(LISTED RECORDS Opens)

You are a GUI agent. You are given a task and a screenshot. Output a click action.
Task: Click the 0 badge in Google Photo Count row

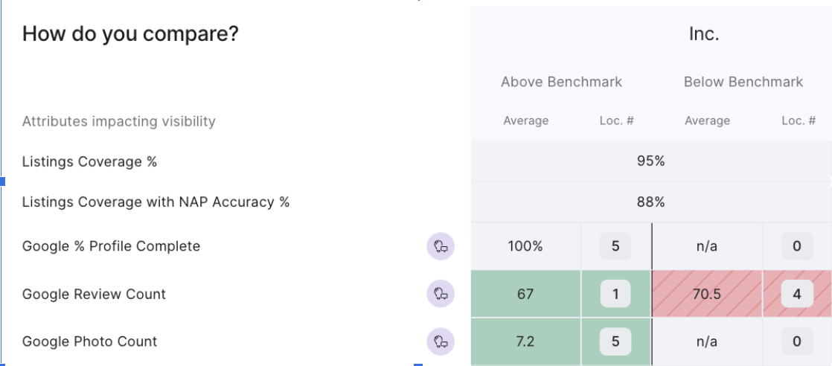(797, 341)
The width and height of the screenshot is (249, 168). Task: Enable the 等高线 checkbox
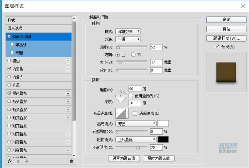[x=12, y=44]
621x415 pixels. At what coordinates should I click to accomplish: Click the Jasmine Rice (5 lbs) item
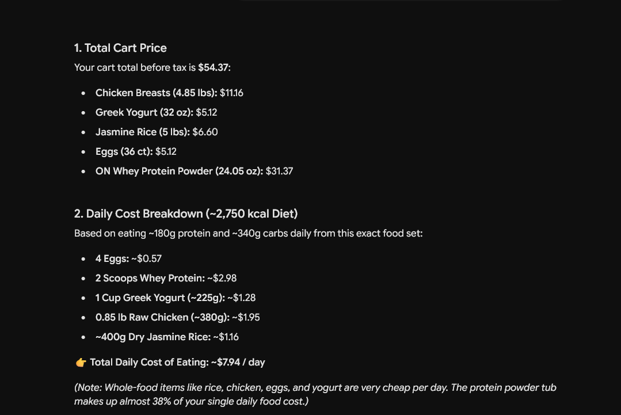coord(157,132)
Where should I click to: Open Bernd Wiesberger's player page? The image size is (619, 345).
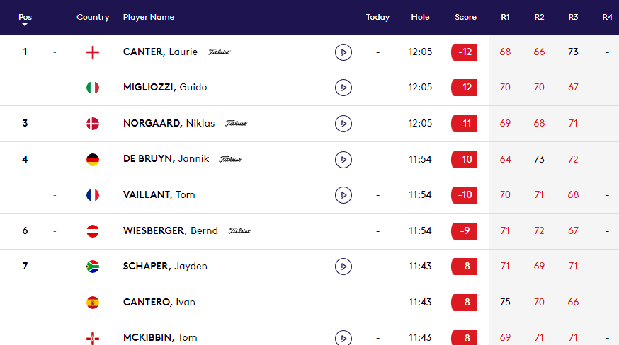pos(170,230)
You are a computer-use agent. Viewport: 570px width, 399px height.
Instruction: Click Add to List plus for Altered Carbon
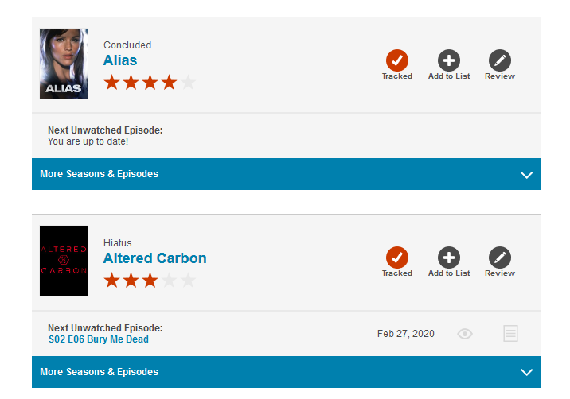point(449,258)
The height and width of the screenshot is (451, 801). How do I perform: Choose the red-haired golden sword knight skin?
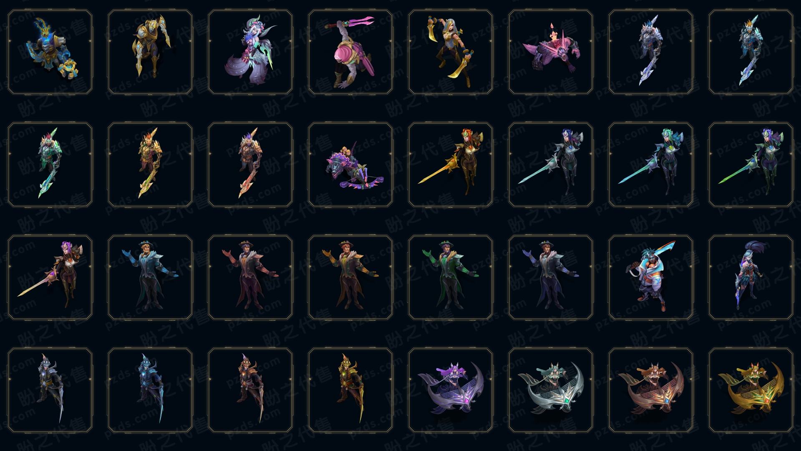451,165
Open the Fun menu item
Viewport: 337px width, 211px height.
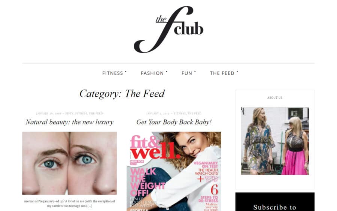pos(187,73)
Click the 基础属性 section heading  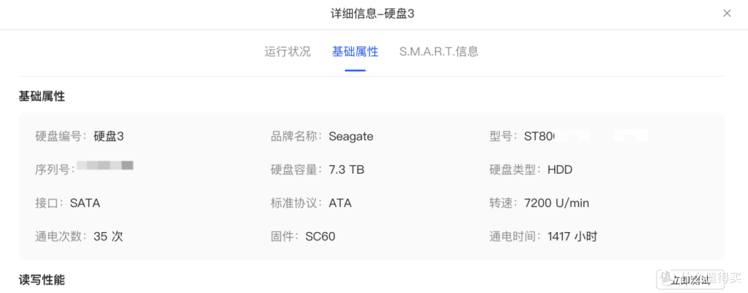42,96
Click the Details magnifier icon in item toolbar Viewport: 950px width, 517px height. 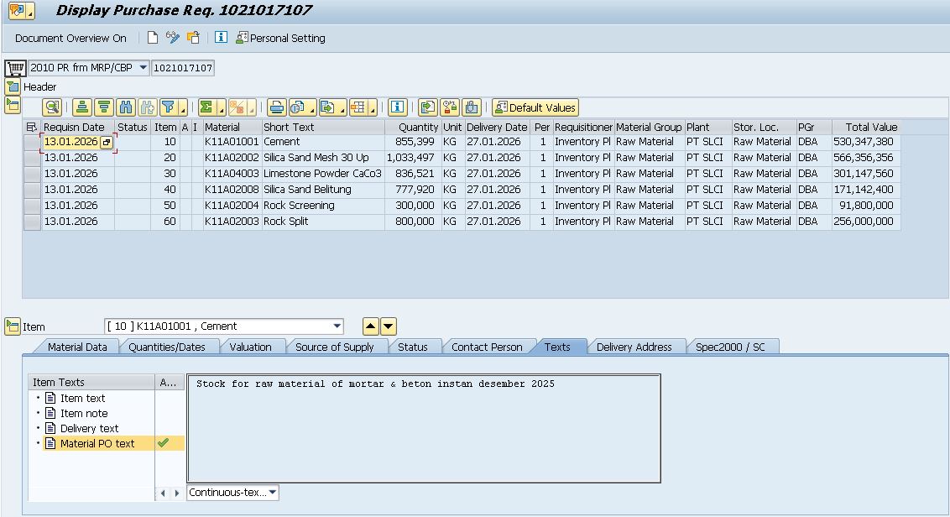pos(52,107)
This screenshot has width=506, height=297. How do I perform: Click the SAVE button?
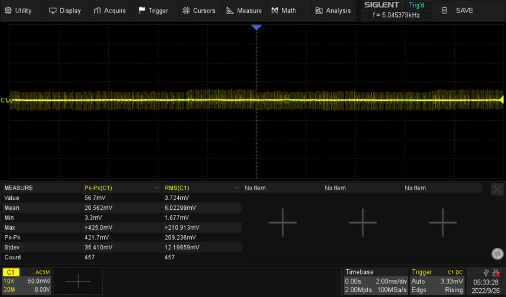[x=458, y=11]
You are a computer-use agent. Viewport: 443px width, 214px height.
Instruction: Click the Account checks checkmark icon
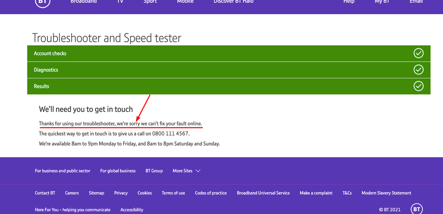(418, 53)
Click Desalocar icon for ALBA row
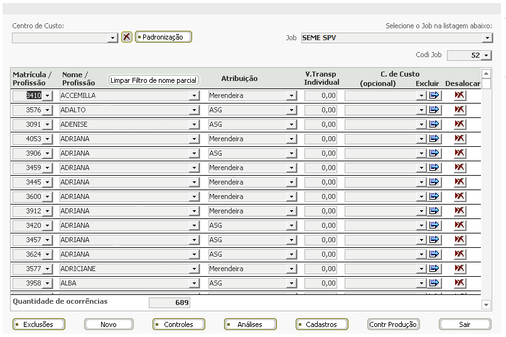The image size is (506, 337). click(460, 283)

(LISTED RECORDS Closes)

◆ EXERCISE ◆
Find the line containing "You are a computer-use agent. Viewport: 443px" in the listing above. Restate it and every line after it, word for word, through the final line, leaving out the pictures.

◆ WRITTEN REPLY ◆
You are a computer-use agent. Viewport: 443px width, 214px height.
Instruction: Click the Account checks checkmark icon
(418, 53)
Click Desalocar icon for ALBA row
The image size is (506, 337). click(460, 283)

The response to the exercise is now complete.